Bisbenzylisoquinolines such as 6,6′,7,12-tetramethoxy-2,2′-dimethyl-berbaman (tetrandrine) and derivatives, isomers and analogs, prodrugs modified forms such as salt forms, or a salt of this compound with a pharmaceutically acceptable acid may be prepared either synthetically, semi-synthetically, biochemically or through extraction processes from plant material containing the agent, precursors or intermediates, including but not limited to, Stephania tetrandra and Stephania abuta.
Pharmaceutically acceptable salts may include salts with inorganic acids, such as hydrochloride, sulphate, nitrate and phosphate, or organic acids, such as acetate, propionate, succinate, oxalate, benzoate, fumarate, maleate, methane sulphonate, isethionate, theophyllineacetate, salicylate, phenolphthalinate and methylene-bis-b-hydroxynaphthoate, and the like or substitution derivatives of these derivatives. These may also include citrate and malate salt forms.
The disclosed invention also relates to pharmaceutical compositions consisting of bisbenzylisoquinolines such as 6,6′,7,12-tetramethoxy-2,2′-dimethyl-berbaman (tetrandrine) and derivatives, isomers and analogs, prodrugs modified forms such as crystalline, salt forms, or a salt of this compound with a pharmaceutically acceptable acid, in the pure state or in the form of a composition in which it is combined with any other pharmaceutically compatible product, which can be inert or physiologically active. The medicaments according to the disclosed invention may be employed orally, parenterally, rectally, topically or as a patch.

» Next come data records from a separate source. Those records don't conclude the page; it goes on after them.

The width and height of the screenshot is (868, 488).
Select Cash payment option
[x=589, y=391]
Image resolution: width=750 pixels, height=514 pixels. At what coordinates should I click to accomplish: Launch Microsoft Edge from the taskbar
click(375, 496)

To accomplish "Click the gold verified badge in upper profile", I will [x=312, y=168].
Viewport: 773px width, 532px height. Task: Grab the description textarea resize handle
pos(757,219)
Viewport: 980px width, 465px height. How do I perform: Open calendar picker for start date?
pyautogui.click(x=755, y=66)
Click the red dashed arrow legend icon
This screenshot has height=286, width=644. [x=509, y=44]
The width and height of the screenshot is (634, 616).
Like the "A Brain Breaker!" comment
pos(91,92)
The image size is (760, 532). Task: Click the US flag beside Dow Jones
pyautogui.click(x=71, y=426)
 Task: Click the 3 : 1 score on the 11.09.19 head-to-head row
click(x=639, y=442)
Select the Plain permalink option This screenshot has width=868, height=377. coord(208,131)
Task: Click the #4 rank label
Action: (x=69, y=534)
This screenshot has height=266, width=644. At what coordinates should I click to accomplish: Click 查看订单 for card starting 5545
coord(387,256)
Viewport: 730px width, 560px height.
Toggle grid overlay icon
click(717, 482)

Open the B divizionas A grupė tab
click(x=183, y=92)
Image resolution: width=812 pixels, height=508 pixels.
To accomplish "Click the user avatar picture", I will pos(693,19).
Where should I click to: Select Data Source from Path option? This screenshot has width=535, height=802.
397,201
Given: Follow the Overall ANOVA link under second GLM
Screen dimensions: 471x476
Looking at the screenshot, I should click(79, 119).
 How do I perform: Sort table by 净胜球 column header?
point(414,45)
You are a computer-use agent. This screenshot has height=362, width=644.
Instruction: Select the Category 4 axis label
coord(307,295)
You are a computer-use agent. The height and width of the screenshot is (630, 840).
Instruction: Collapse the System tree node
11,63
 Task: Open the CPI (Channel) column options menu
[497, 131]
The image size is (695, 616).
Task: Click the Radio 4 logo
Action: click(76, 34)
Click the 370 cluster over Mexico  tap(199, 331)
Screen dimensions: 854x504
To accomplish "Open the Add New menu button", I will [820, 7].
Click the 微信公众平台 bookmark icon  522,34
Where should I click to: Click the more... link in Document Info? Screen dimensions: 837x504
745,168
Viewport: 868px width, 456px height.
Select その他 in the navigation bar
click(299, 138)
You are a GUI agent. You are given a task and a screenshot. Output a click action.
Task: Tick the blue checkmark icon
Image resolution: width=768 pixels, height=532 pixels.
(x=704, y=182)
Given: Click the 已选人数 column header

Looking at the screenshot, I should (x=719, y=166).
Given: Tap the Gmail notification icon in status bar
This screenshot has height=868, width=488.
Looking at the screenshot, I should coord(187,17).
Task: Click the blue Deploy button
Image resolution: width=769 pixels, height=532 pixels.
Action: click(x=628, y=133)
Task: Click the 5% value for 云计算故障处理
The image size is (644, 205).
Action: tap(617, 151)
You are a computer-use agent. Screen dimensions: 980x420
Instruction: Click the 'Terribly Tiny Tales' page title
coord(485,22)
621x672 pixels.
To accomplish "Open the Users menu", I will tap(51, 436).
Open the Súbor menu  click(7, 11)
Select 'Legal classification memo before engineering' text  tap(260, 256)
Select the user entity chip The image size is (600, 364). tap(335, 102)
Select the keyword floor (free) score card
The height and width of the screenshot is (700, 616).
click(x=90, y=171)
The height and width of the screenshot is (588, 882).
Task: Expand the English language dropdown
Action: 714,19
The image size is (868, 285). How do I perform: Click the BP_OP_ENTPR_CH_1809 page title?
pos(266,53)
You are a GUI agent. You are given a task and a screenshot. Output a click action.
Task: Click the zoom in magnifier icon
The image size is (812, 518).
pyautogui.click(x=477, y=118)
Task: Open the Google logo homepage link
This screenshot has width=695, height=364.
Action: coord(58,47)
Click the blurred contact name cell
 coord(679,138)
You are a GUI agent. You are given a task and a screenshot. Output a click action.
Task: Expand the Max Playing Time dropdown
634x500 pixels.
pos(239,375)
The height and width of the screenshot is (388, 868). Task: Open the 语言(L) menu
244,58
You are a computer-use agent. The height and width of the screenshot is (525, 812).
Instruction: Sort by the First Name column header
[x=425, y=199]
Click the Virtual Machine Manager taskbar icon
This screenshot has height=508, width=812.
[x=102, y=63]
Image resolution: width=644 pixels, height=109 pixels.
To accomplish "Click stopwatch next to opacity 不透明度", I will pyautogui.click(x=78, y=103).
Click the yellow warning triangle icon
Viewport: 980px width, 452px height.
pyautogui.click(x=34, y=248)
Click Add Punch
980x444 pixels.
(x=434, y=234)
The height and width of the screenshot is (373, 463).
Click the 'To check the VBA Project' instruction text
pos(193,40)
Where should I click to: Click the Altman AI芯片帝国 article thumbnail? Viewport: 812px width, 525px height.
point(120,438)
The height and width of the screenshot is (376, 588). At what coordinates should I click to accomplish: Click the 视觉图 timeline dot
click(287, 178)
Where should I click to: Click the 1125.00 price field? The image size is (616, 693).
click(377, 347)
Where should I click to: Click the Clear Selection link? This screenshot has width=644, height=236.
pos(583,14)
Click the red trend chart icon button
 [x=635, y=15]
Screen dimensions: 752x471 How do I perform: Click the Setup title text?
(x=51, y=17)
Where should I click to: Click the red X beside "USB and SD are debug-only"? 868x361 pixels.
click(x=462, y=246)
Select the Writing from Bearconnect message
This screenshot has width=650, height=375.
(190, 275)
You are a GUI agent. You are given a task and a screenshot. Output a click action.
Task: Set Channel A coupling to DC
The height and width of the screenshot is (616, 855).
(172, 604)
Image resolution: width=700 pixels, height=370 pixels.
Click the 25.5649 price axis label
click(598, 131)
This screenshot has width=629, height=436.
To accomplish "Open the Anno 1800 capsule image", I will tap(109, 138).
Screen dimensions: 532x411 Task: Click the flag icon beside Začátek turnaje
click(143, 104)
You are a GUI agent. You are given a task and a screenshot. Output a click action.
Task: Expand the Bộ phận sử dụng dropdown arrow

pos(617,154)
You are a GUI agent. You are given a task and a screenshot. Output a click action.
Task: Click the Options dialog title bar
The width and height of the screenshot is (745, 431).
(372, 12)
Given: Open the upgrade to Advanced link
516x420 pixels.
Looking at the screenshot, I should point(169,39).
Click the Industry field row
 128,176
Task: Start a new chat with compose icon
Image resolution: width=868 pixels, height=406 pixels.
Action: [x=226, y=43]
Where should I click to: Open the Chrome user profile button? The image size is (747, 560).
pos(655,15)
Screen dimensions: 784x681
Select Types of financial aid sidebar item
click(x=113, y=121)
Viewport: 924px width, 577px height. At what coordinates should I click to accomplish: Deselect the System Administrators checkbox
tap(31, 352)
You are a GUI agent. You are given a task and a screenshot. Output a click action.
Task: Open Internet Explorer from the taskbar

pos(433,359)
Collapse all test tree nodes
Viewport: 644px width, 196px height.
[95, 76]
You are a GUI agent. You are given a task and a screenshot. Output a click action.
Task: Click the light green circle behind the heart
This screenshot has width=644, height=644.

As solid compositions for oral administration, tablets, pills, powders (solutions, gelatin capsules, wafer capsules), medical foods or granules may be used. In these compositions, the active principle according to the disclosed invention is mixed with one or more inert excipients or diluents such as starch, cellulose, sucrose, lactose, or silica, with or without under a stream of argon. These compositions may also comprise substances other than diluents, for example, one or more lubricants such as magnesium stearate or talc, a coloring, a coating, or a varnish.
As liquid compositions for oral administration, pharmaceutically acceptable solutions, suspensions, emulsions, syrups, or elixirs, containing inert diluents such as water, ethanol, glycerol, vegetable oils, or liquid paraffin, etc., may be used. These compositions can comprise substances other than diluents, for example, wetting agents, sweeteners, thickeners, flavors, or stabilizing products.
The sterile compositions for parenteral administration can preferably be solutions, aqueous or non-aqueous, suspensions or emulsions. As a solvent or vehicle, water, propylene glycol, a polyethylene glycol, vegetable oils, olive oil, injectable organic esters, for example, ethyl oleate, or other suitable organic solvents may be employed such as DMSO, DMA, and ethanol. These compositions can also contain adjuvants, especially wetting, isotonising, emulsifying, dispersing, and stabilizing agents. The sterilization may be carried out in several ways, for example by aseptic filtration, by incorporating sterilizing agents in the composition, by irradiation or by heating. They may also be prepared in the form of sterile solid compositions which can be dissolved at the time of use in co-solvents, sterile water or any other sterile injectable medium.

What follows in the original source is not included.